[Prompt] Could you copy exactly the lines from the start of the records through the one containing "Image resolution: width=1085", both included, and leave out the pictures?

::::::::::

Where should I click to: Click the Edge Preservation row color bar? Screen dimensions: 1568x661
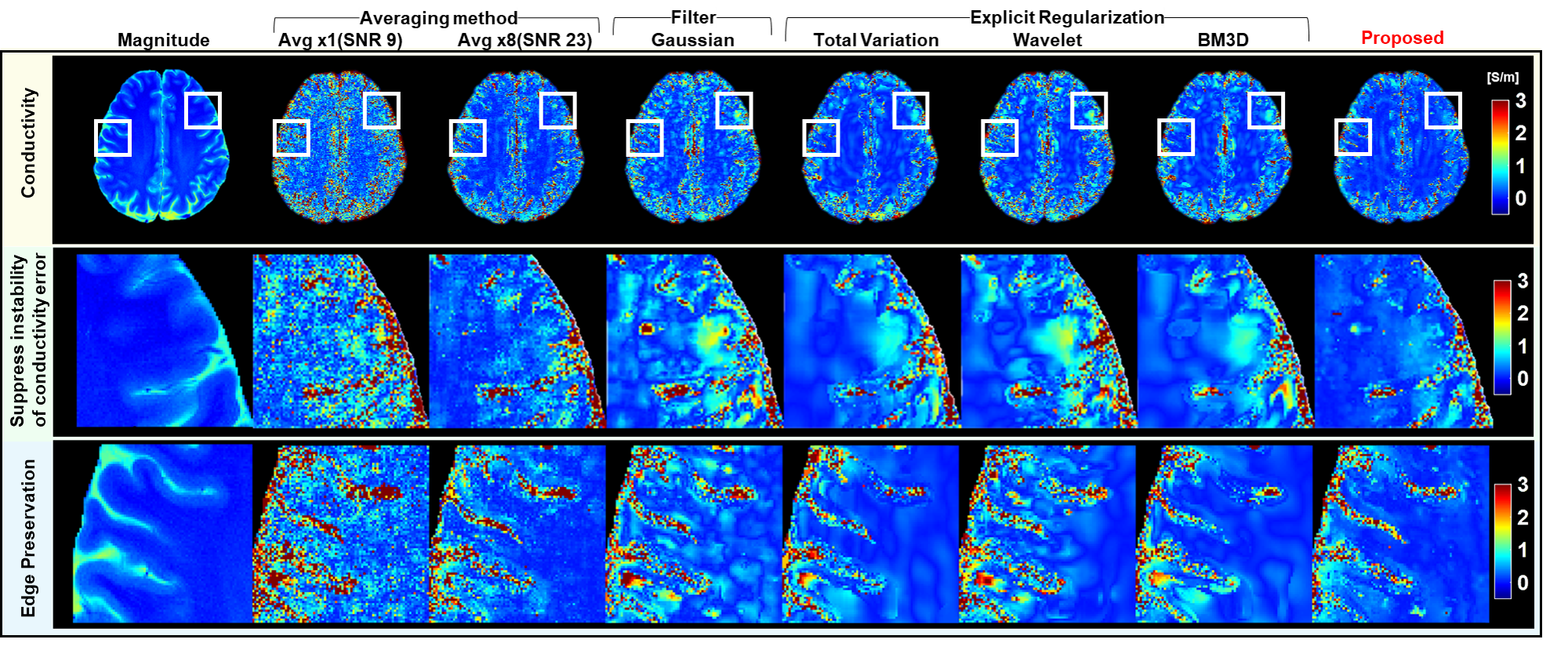click(x=1501, y=541)
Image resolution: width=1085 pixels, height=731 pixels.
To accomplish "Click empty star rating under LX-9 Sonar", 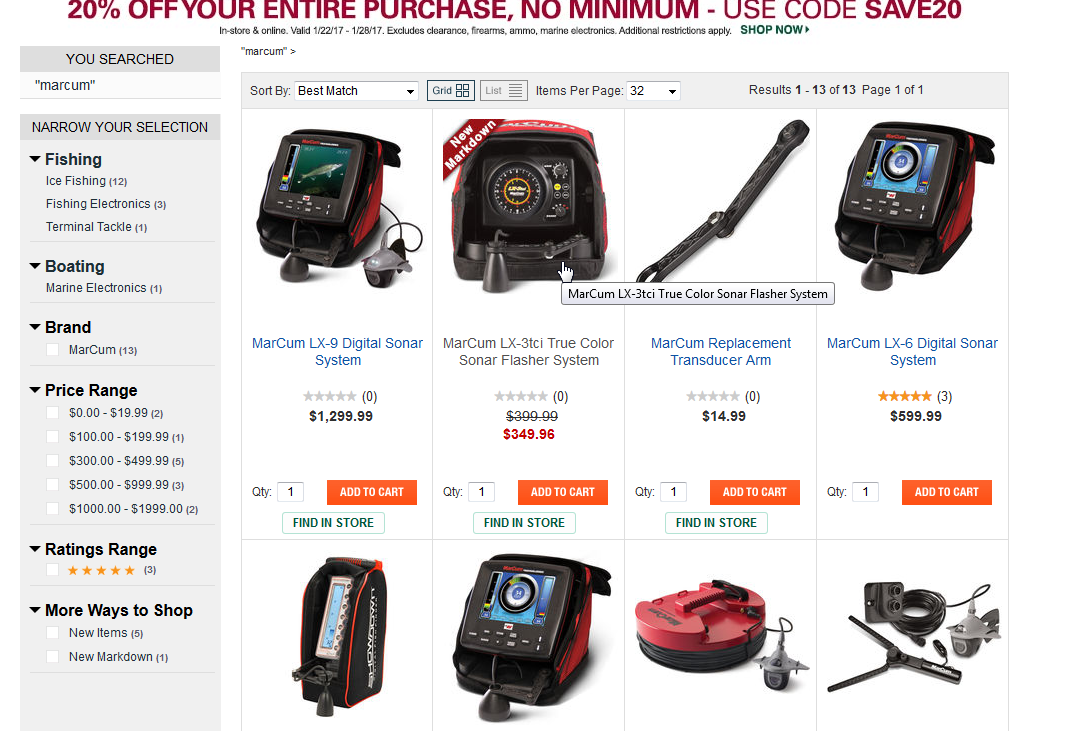I will coord(329,397).
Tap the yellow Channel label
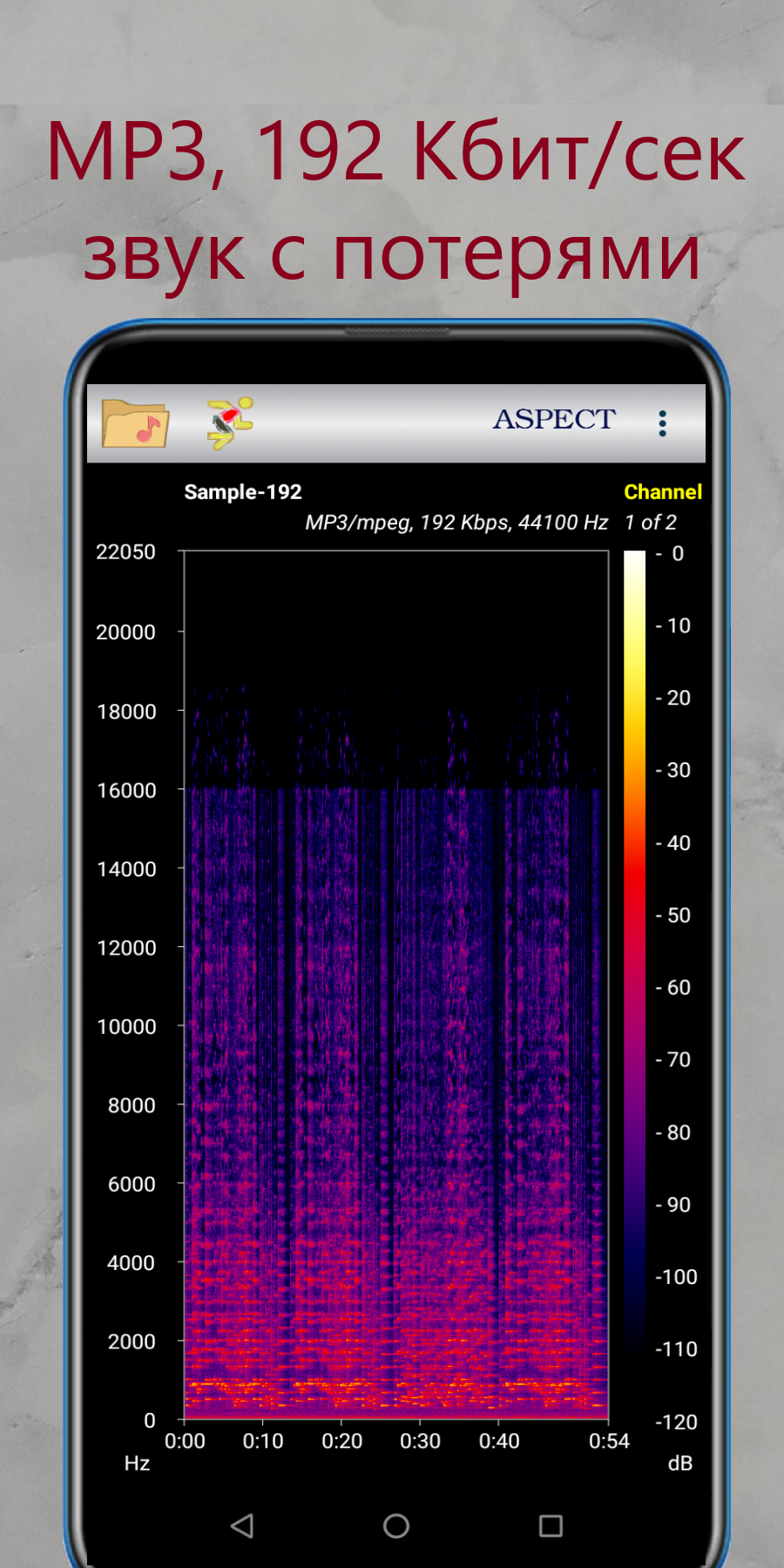This screenshot has width=784, height=1568. click(662, 492)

::::::::::

[Answer section]
Where should I click to: Click the Edge Preservation row color bar? Screen dimensions: 1568x661
click(x=1501, y=541)
Image resolution: width=1085 pixels, height=731 pixels.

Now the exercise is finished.